* **PROMPT**:
Exclude all pictures, then write out exactly the lines below from the first one through the line with "Given: Collapse the".

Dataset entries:
╭──

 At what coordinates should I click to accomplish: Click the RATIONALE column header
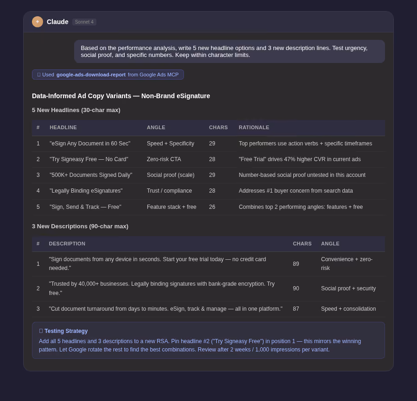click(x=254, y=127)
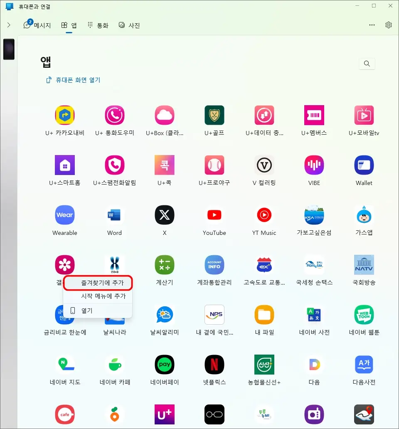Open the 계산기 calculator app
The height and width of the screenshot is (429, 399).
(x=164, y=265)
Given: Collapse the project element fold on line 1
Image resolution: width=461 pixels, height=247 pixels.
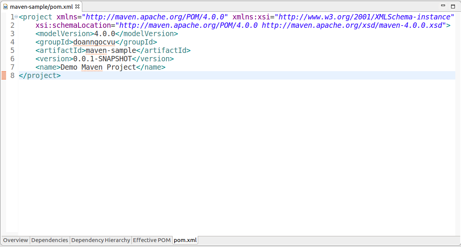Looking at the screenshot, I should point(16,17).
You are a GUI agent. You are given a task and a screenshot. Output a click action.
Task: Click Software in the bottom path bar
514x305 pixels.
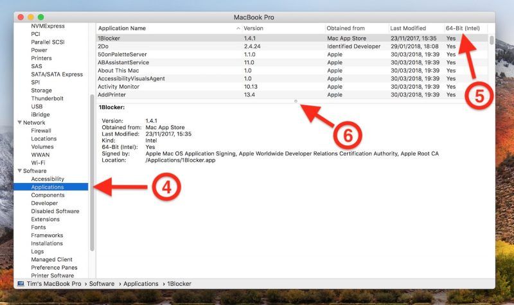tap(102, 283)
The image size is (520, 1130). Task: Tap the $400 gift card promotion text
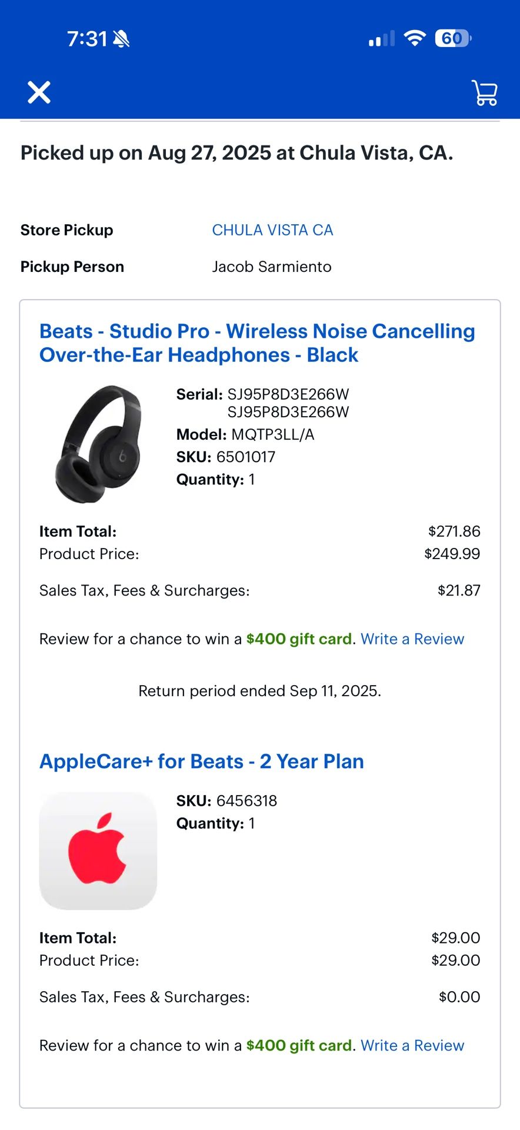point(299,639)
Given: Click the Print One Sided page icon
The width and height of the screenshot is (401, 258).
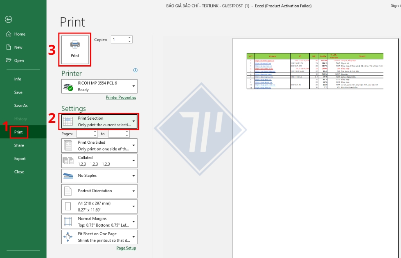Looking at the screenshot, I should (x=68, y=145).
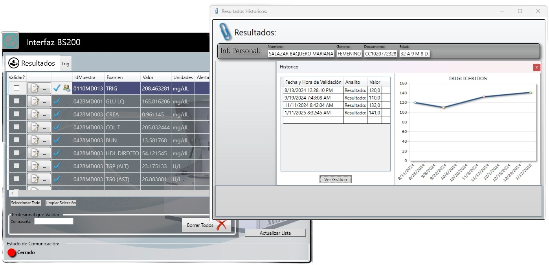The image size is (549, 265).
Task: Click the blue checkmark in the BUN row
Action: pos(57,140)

╰──

* **REPLY TO THE EXERCISE**:
 At what coordinates should I click to accomplish: Click the RATIONALE column header
click(x=254, y=127)
Open the 계산기 calculator app
The height and width of the screenshot is (429, 399).
(x=164, y=265)
Given: Collapse the project element fold on line 1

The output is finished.